Dataset excerpts:
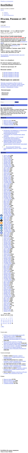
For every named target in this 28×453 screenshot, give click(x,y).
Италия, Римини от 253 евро (11, 76)
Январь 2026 (7, 160)
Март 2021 (6, 239)
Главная (6, 12)
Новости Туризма (8, 123)
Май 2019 (6, 269)
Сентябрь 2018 (7, 279)
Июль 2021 (6, 233)
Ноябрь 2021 (7, 228)
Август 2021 (7, 232)
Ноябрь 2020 (7, 244)
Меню (2, 10)
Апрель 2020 (7, 254)
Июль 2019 (6, 266)
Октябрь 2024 (7, 181)
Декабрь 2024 (7, 178)
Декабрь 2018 (7, 275)
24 (1, 323)
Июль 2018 (6, 282)
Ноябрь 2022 (7, 212)
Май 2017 (6, 301)
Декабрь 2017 (7, 292)
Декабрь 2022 (7, 211)
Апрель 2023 (7, 205)
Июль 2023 (6, 201)
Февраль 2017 (7, 305)
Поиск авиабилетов (9, 15)
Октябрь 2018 (7, 278)
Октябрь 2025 (7, 165)
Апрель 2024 (7, 189)
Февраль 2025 (7, 175)
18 (3, 321)
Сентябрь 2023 (7, 198)
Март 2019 (6, 271)
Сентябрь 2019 (7, 263)
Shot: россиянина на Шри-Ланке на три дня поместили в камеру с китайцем (15, 345)
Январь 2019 (7, 274)
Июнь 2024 (6, 186)
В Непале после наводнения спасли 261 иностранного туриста (14, 335)
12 (5, 320)
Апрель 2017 (7, 302)
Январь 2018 (7, 290)
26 (5, 323)
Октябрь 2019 (7, 262)
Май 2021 (6, 236)
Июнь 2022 (6, 219)
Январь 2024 (7, 193)
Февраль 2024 (7, 192)
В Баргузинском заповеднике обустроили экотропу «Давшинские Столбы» (12, 86)
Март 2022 (6, 223)
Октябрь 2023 (7, 197)
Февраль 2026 (7, 159)
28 (8, 323)
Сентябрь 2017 (7, 296)
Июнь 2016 (6, 308)
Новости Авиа (7, 120)
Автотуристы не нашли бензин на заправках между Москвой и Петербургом (15, 348)
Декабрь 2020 (7, 243)
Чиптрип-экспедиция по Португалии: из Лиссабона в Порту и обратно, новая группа (12, 83)
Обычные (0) (5, 94)
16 (12, 320)
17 (1, 321)
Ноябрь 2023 (7, 196)
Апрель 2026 (7, 158)
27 (6, 323)
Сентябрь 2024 (7, 182)
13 (6, 320)
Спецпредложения (9, 124)
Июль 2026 (6, 156)
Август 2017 (7, 297)
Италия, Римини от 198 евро (11, 72)
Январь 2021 (7, 242)
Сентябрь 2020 (7, 247)
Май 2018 (6, 285)
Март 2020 (6, 255)
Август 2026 (7, 155)
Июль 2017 (6, 298)
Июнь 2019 (6, 267)
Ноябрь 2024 (7, 179)
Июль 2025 (6, 169)
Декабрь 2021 (7, 227)
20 (6, 321)
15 (10, 320)
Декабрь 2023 (7, 194)
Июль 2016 (6, 307)
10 (1, 320)
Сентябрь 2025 (7, 166)
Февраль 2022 (7, 224)
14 (8, 320)
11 (3, 320)
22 (10, 321)
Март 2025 (6, 174)
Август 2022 (7, 216)
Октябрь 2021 (7, 229)
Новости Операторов (9, 122)
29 (10, 323)
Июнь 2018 (6, 284)
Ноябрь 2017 (7, 293)
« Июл (2, 326)
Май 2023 (6, 204)
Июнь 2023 (6, 202)
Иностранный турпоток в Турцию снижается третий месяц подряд (13, 342)
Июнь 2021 (6, 235)
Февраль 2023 (7, 208)
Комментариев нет (5, 26)
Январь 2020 (7, 258)
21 (8, 321)
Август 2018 (7, 281)
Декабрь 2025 (7, 162)
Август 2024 (7, 183)
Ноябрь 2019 (7, 261)
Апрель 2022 (7, 221)
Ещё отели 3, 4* (15, 45)
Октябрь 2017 (7, 294)
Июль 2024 (6, 185)
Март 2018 (6, 288)
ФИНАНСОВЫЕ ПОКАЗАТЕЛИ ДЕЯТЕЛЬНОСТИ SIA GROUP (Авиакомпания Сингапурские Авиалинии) (15, 143)
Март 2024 (6, 190)
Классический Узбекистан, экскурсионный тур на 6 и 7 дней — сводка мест (15, 148)
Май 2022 (6, 220)
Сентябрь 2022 (7, 215)
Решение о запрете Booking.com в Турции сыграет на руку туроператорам (14, 357)
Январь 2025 (7, 177)
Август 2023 (7, 200)
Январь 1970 (7, 311)
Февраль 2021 (7, 240)
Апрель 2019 (7, 270)
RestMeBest (7, 5)
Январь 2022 (7, 225)
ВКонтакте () (5, 93)
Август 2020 (7, 248)
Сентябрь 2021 (7, 231)
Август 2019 (7, 265)
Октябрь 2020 (7, 246)
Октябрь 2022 (7, 213)
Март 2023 (6, 206)
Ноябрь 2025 (7, 163)
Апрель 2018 (7, 286)
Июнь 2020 (6, 251)
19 (5, 321)
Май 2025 (6, 171)
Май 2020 (6, 252)
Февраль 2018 (7, 289)
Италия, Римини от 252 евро (11, 74)
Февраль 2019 (7, 273)
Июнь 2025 (6, 170)
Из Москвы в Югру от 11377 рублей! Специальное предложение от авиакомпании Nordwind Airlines (13, 139)
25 (3, 323)
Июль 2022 (6, 217)
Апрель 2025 (7, 173)
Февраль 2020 (7, 256)
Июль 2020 (6, 250)
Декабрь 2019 (7, 259)
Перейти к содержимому (7, 1)
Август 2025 (7, 167)
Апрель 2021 (7, 238)
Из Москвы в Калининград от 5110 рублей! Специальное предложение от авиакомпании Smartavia (15, 132)
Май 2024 (6, 188)
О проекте (6, 13)
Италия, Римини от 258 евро (11, 75)
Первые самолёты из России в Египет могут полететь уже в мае (15, 372)
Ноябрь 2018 (7, 277)
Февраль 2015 (7, 309)
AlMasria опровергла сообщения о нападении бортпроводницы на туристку (15, 338)
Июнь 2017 (6, 300)
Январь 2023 (7, 209)
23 (12, 321)
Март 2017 (6, 304)
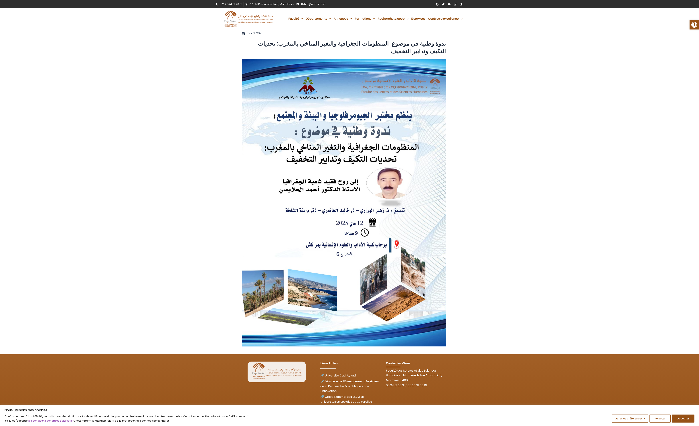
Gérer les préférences (629, 418)
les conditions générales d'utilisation (51, 421)
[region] (349, 415)
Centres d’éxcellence (443, 19)
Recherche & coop (391, 19)
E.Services (418, 19)
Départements (316, 19)
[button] (694, 24)
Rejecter (660, 418)
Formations (363, 19)
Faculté (293, 19)
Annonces (341, 19)
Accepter (683, 418)
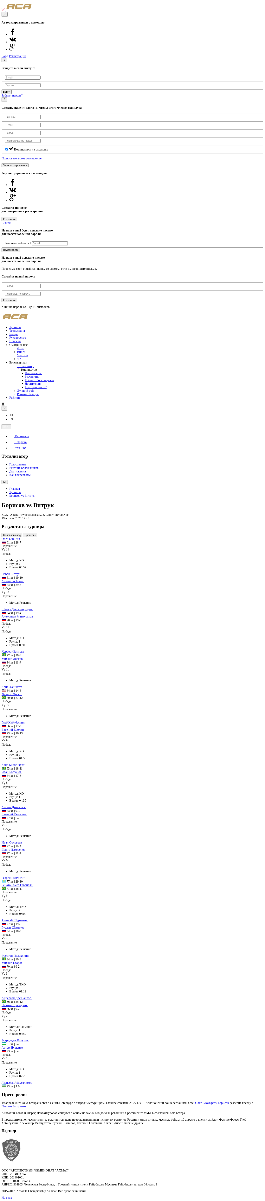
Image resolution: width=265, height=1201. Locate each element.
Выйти (6, 222)
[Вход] (3, 404)
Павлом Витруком (14, 1106)
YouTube (22, 355)
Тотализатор (25, 366)
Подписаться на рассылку (31, 149)
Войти (6, 91)
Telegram (20, 442)
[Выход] (3, 10)
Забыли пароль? (12, 95)
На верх (7, 1197)
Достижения (33, 383)
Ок (4, 481)
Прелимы (30, 535)
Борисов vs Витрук (22, 495)
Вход (5, 56)
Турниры (15, 492)
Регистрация (17, 56)
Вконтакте (21, 436)
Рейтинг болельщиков (39, 380)
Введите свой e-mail (18, 243)
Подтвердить (10, 249)
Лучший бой (25, 390)
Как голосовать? (36, 387)
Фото (20, 348)
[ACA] (19, 10)
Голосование (33, 373)
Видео (21, 351)
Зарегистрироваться (15, 165)
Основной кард (12, 535)
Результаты (32, 376)
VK (19, 358)
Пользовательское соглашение (22, 158)
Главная (14, 488)
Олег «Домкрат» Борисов (212, 1102)
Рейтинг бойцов (28, 394)
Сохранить (9, 219)
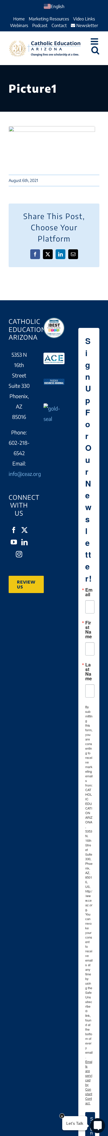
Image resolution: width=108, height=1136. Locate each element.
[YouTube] (14, 542)
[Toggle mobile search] (95, 50)
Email (88, 592)
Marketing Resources (49, 18)
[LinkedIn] (24, 542)
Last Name (88, 671)
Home (19, 18)
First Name (88, 629)
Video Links (84, 18)
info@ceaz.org (25, 473)
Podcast (40, 25)
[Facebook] (14, 530)
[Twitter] (24, 530)
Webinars (19, 25)
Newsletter (86, 25)
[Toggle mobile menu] (95, 41)
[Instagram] (19, 554)
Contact (59, 25)
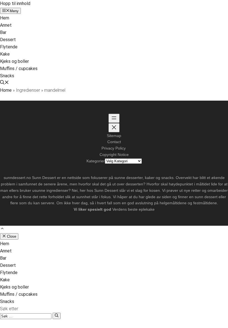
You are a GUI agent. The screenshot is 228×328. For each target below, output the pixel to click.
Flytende (9, 46)
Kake (5, 54)
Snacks (7, 75)
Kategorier (95, 161)
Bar (3, 32)
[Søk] (57, 316)
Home (6, 90)
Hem (4, 18)
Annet (6, 25)
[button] (4, 83)
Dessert (8, 39)
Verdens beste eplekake (133, 209)
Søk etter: (9, 308)
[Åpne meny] (114, 118)
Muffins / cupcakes (19, 68)
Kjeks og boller (14, 61)
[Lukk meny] (114, 127)
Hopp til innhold (15, 3)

Stated exercise: Please write out the data again, starting with the line with "Февраль 2025 (7, 175)" and going on through the line with "Решение о запрете", substituting "Венеция" for "Римини" and keeping everything else the same. Give only those lines.

Answer to this exercise:
Февраль 2025 (7, 175)
18 (3, 321)
Сентябрь 2023 (7, 198)
Март 2019 (6, 271)
Сентябрь 2019 (7, 263)
Shot: россиянина на Шри-Ланке на три дня поместили в камеру с китайцем (15, 345)
Январь 2019 (7, 274)
Июнь 2024 (6, 186)
В Непале после наводнения спасли 261 иностранного туриста (14, 335)
12 (5, 320)
Апрель 2017 (7, 302)
Январь 2018 (7, 290)
26 (5, 323)
Октябрь 2019 (7, 262)
Май 2021 (6, 236)
Июнь 2022 (6, 219)
Январь 2024 (7, 193)
Февраль 2024 (7, 192)
В Баргузинском заповеднике обустроили экотропу «Давшинские Столбы» (12, 86)
Март 2022 (6, 223)
Октябрь 2023 (7, 197)
Февраль 2026 (7, 159)
28 (8, 323)
Сентябрь 2017 (7, 296)
Июнь 2016 (6, 308)
Новости Авиа (7, 120)
Автотуристы не нашли бензин на заправках между Москвой и Петербургом (15, 348)
Декабрь 2020 (7, 243)
Чиптрип-экспедиция по Португалии: из Лиссабона в Порту и обратно, новая группа (12, 83)
Обычные (0) (5, 94)
16 (12, 320)
17 (1, 321)
Ноябрь 2023 (7, 196)
Апрель 2026 (7, 158)
27 (6, 323)
Сентябрь 2024 (7, 182)
13 (6, 320)
Спецпредложения (9, 124)
Июль 2026 (6, 156)
Август 2017 (7, 297)
Италия, Венеция от 198 евро (11, 72)
Январь 2021 (7, 242)
Сентябрь 2020 (7, 247)
Май 2018 (6, 285)
Март 2020 (6, 255)
Август 2026 (7, 155)
Июль 2017 (6, 298)
Июнь 2019 (6, 267)
Ноябрь 2024 (7, 179)
Июль 2025 (6, 169)
Декабрь 2021 (7, 227)
20 (6, 321)
15 (10, 320)
Декабрь 2023 (7, 194)
Июль 2016 (6, 307)
10 (1, 320)
Сентябрь 2025 (7, 166)
Февраль 2022 (7, 224)
14 (8, 320)
11 (3, 320)
22 (10, 321)
Март 2025 (6, 174)
Август 2022 (7, 216)
Октябрь 2021 (7, 229)
Новости Операторов (9, 122)
29 (10, 323)
Июнь 2018 (6, 284)
Ноябрь 2017 (7, 293)
« Июл (2, 326)
Май 2023 (6, 204)
Июнь 2023 (6, 202)
Иностранный турпоток в Турцию снижается третий месяц подряд (13, 342)
Июнь 2021 (6, 235)
Февраль 2023 (7, 208)
Комментариев нет (5, 26)
Январь 2020 (7, 258)
21 (8, 321)
Август 2018 (7, 281)
Декабрь 2025 (7, 162)
Август 2024 (7, 183)
Ноябрь 2019 (7, 261)
Апрель 2022 (7, 221)
Ещё отели 3, 4* (15, 45)
Октябрь 2017 (7, 294)
Июль 2024 (6, 185)
Март 2018 (6, 288)
ФИНАНСОВЫЕ ПОКАЗАТЕЛИ ДЕЯТЕЛЬНОСТИ SIA GROUP (Авиакомпания Сингапурские Авиалинии) (15, 143)
Март 2024 (6, 190)
Классический Узбекистан, экскурсионный тур на 6 и 7 дней — сводка мест (15, 148)
Май 2022 (6, 220)
Сентябрь 2022 (7, 215)
Решение о запрете Booking.com в Турции сыграет на руку туроператорам (14, 357)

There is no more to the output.